This remarkably boring book is mostly about a particularly bad London fog in 1952. The author somehow thought it would be a good idea to try to weave in the story of the English serial killer Christie, who was operating in London during this time, though for a period of YEARS, not just during the fog. The book might be of interest to a meteorologist, or a scientist, but her endless descriptions of dirt and air pollution are unlikely to be interesting to the general reader. This is probably the reason that the story of the serial killer is clumsily interjected and in fact probably that was the only reason this book got published. But HIS story is not really very interesting either, especially because the author seems obsessed with describing all of his medical problems. By the time I was about a fifth of the way through this book, and had read the endless descriptions of dirt, greasy fog, people coughing up yellow phlegm and collapsing on the street, and Christie's symptoms of colitis, I felt sick and depressed and stopped reading.

Dec 03, 2017

I found it an interesting read. The WSJ review points out the previous reviewers comments, however I think it's a worthwhile read if one can navigate through those particular shortcomings. The historical value is good, illuminating how slow Britain was to respond to the imminent hazards of air quality & health hazards.

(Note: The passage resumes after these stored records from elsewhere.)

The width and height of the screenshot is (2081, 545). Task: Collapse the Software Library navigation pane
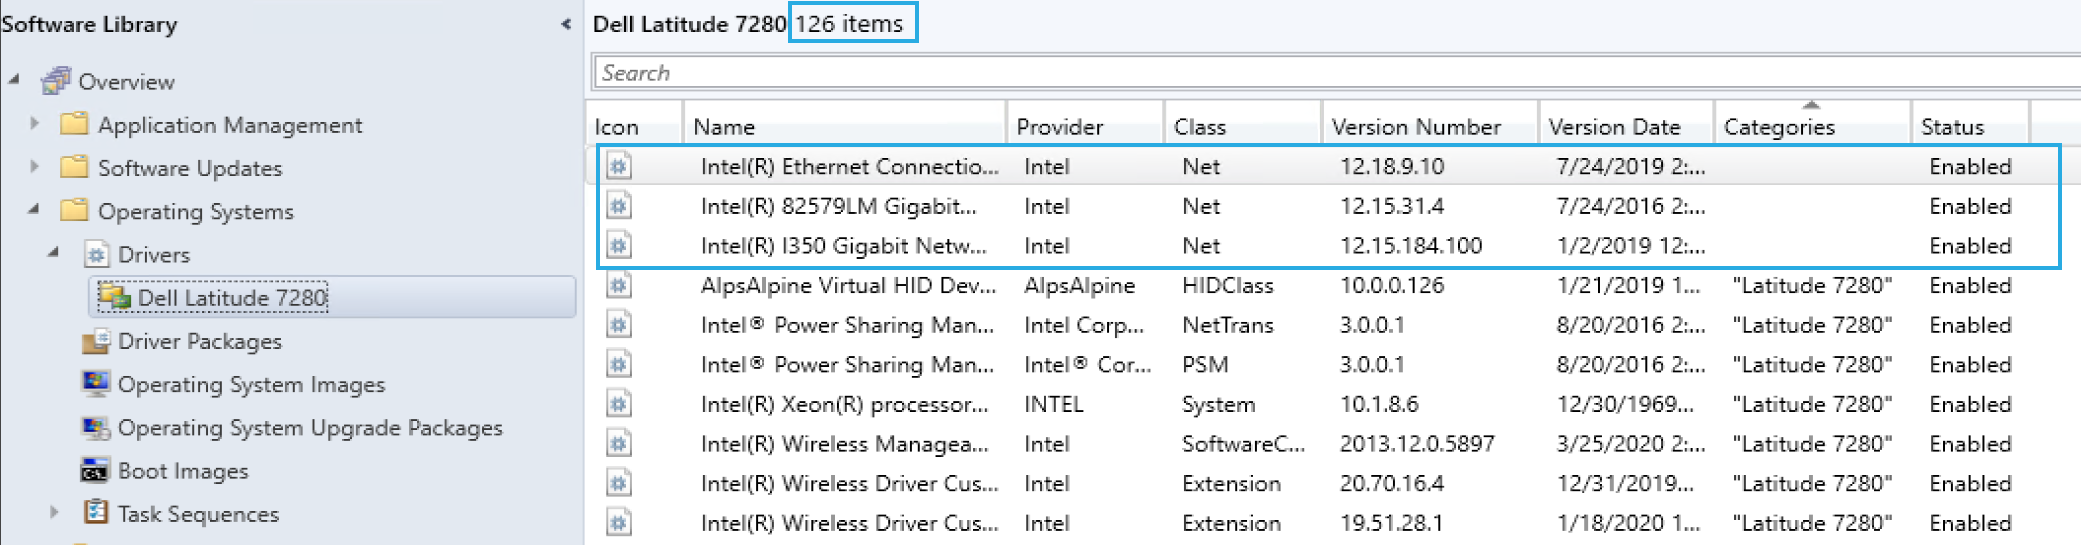coord(566,24)
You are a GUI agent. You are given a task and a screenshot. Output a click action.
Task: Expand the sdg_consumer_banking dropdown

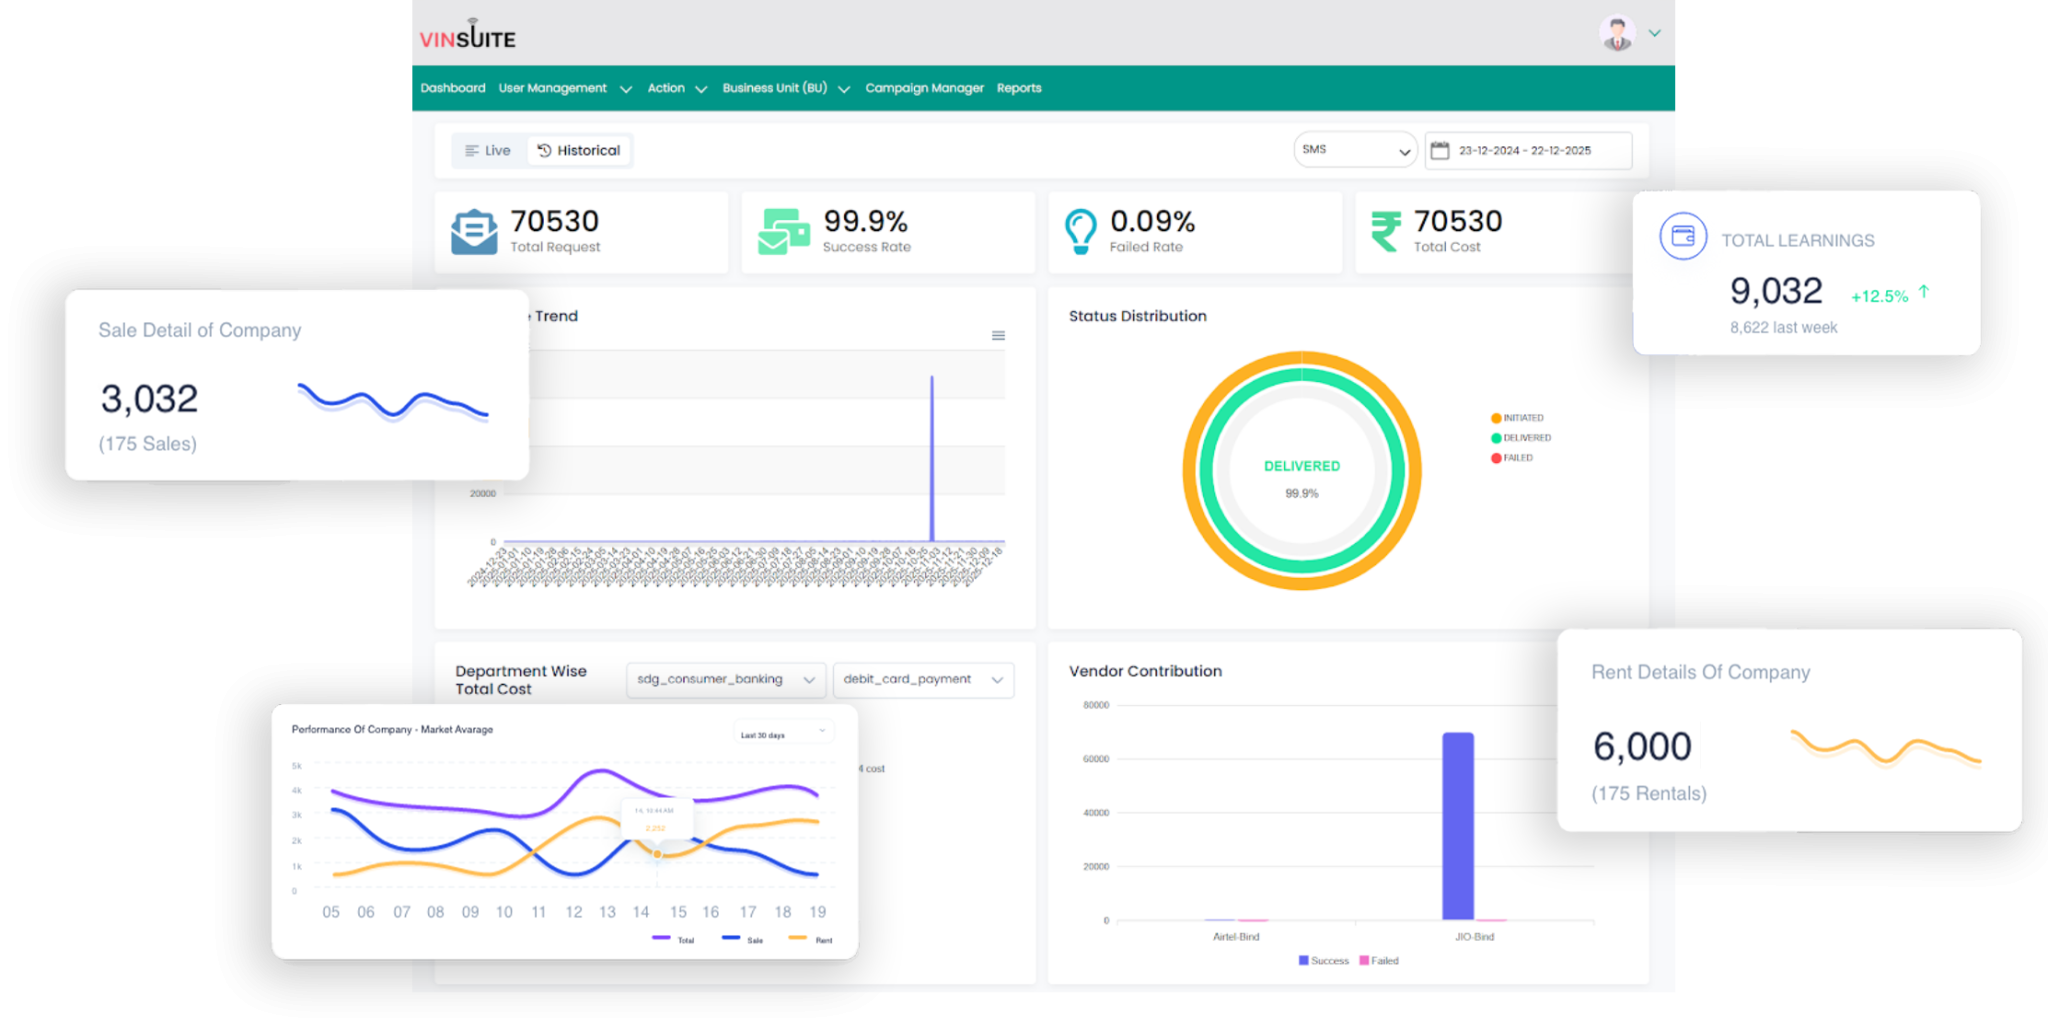tap(725, 680)
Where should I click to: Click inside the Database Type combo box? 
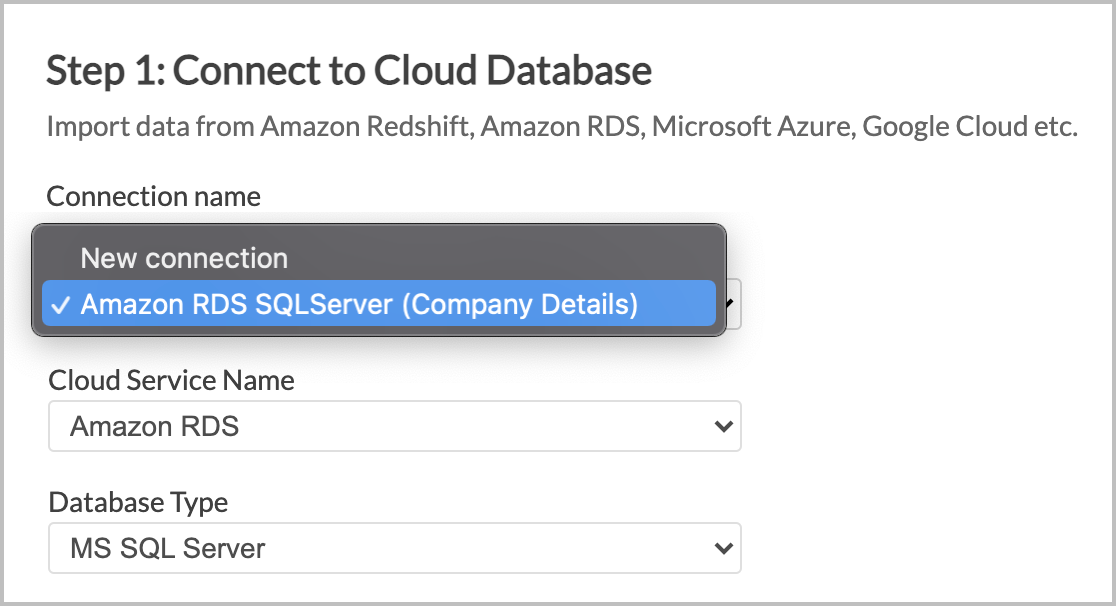[395, 548]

Due to the use of cheap coal 'nutty slack' in such a densely packed city over decades of use met up with changing air currents was the perfect storm, thousands died of respiratory ailments. 1953 - was this the early warning how environmental pollution affects life?

I like the manner in which she ties in the murders, how the death penalty that was so quickly determined & often on innocent people. The death penalty was abolished in 1965 - by hanging no less - is an interesting point. Looking at prison sentencing in the UK compared to the US has fascinated me, then I realised the colossal difference in size & population.

Nov 25, 2017

The writer seems to want to make this a poetic book. Consequently, it seemed a little redundant and slow and at points, perplexing. Not as interesting or engaging as I thought it would be.